There are still a couple more beneath this point.
24th May 2011
Large crows' nest at the top of the "V" groove on Climbers' Club routes. Sounds like the chicks have just hatched so consider avoiding this section either left via P2 of Gideon or right on P2 of Globe & Laurell (harder).
Also, nesting bird of prey (peregrin maybe?) just right of Central Groove P1 belay, directly above the top of Fruitflancase P1.
It's 'classic' as you say, but we say 'traditional' more often. no bolts so friends etc are the key- happy climbing!
Hi, one question please, this area is sportive climbing or classic climbing?
Its necessary paravolts and friends?
Thanks
Great crag and my local :) Routes I have done and would recommend include - Central Groove HS4b 4b, Climbers Club Ordinary VS, Leviathan VS 4c, Reverse Cleft - Severe, Tower Crack HS 4b and Spiders Web HVS 5a 5a. Also a load of classic VD multi-pitches.
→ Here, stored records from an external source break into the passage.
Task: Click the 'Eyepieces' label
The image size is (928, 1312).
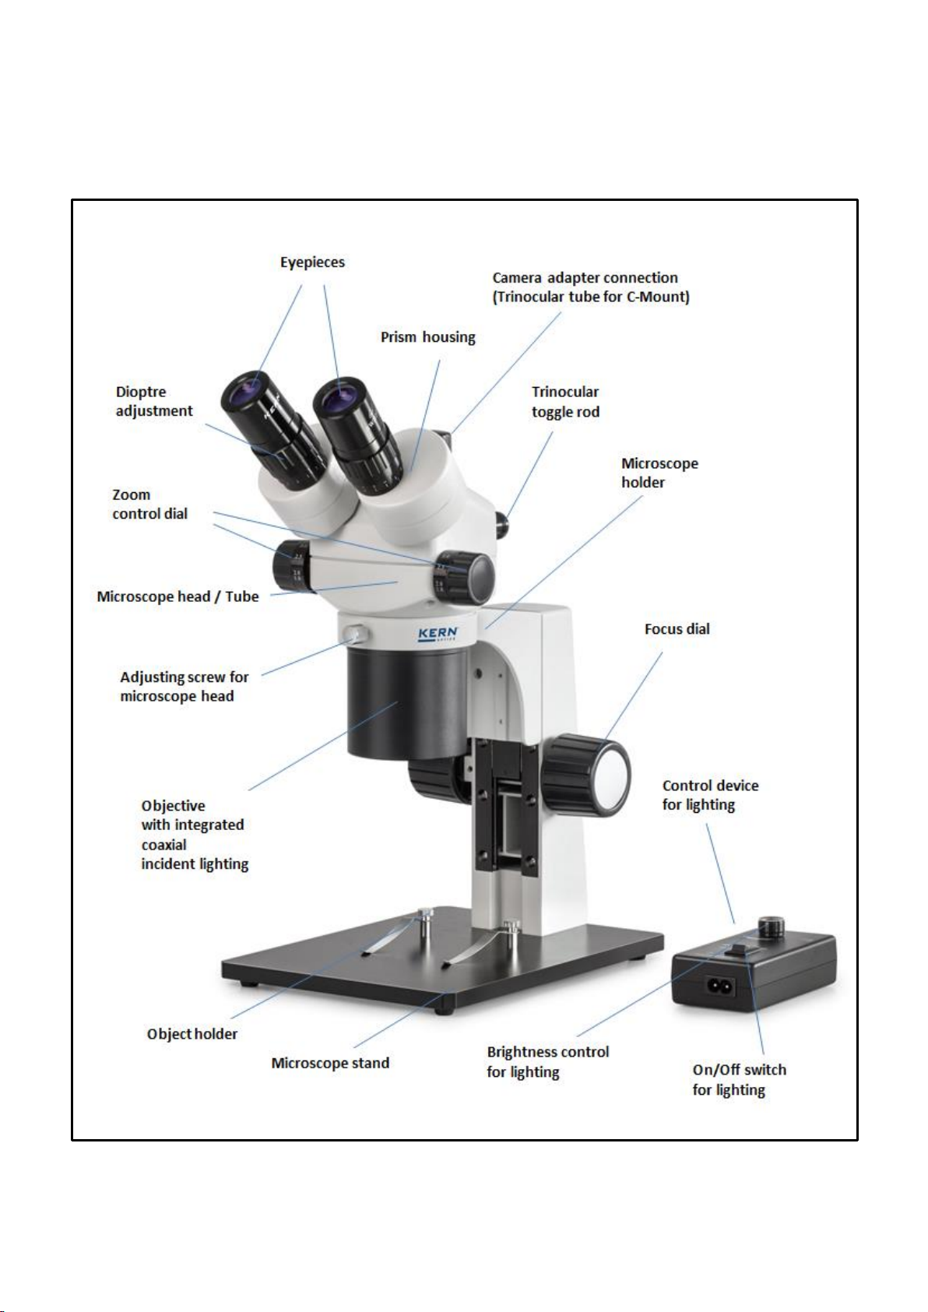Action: tap(312, 262)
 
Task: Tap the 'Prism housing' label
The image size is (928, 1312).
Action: tap(427, 337)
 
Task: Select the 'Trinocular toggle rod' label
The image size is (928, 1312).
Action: tap(565, 402)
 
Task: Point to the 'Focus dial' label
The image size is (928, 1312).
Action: tap(677, 629)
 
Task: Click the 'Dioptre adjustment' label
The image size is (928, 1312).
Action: tap(154, 402)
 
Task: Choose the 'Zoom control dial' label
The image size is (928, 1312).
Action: tap(149, 504)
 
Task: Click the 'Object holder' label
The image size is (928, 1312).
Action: tap(192, 1034)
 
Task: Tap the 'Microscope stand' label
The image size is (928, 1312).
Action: tap(330, 1063)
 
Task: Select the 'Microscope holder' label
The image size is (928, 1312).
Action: tap(659, 473)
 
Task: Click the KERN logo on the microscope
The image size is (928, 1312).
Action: tap(438, 634)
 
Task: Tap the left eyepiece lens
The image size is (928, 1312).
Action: tap(249, 387)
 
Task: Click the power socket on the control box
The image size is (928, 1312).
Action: tap(721, 986)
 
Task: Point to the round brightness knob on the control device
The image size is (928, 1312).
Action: tap(772, 927)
Recent rock fall on Climbers Club Ordinary. Dangerous looking loose rock 20ft up now. avoid the routes surrounding CC Ordinary. (as of c20.8.06)
From over the footbridge, take an immediate right and follow the good path alongside the the river. The cobbled path that goes steeply uphill leads you away from the crag (although you can use it to reach the top, then scramble down).
Had great time bank holiday Sunday.Probably the most beautifull place i have had the pleasure to visit yet.Leviathan gives great value,but i think some form of permanant rap station should be considered,because the oak tree at the top is looking a bit sorry for itself.It wont be long before it suffers the same fate as the one at the top of Mucky Gully.
Upper buttresses are overgrown, and the footpath is not obvious, looks like they need more traffic
Easter 2005
Excellent climbing for low to middle grade climbers on Dartmoor Granite. Head for the classic corner of Central Groove (HS), or the other classic Climbers, Club (VS).
If the crag is too crowded head up to the Upper Buttresses to get away. Excellent venue for a summer evening's climbing, followed by a swim in the river.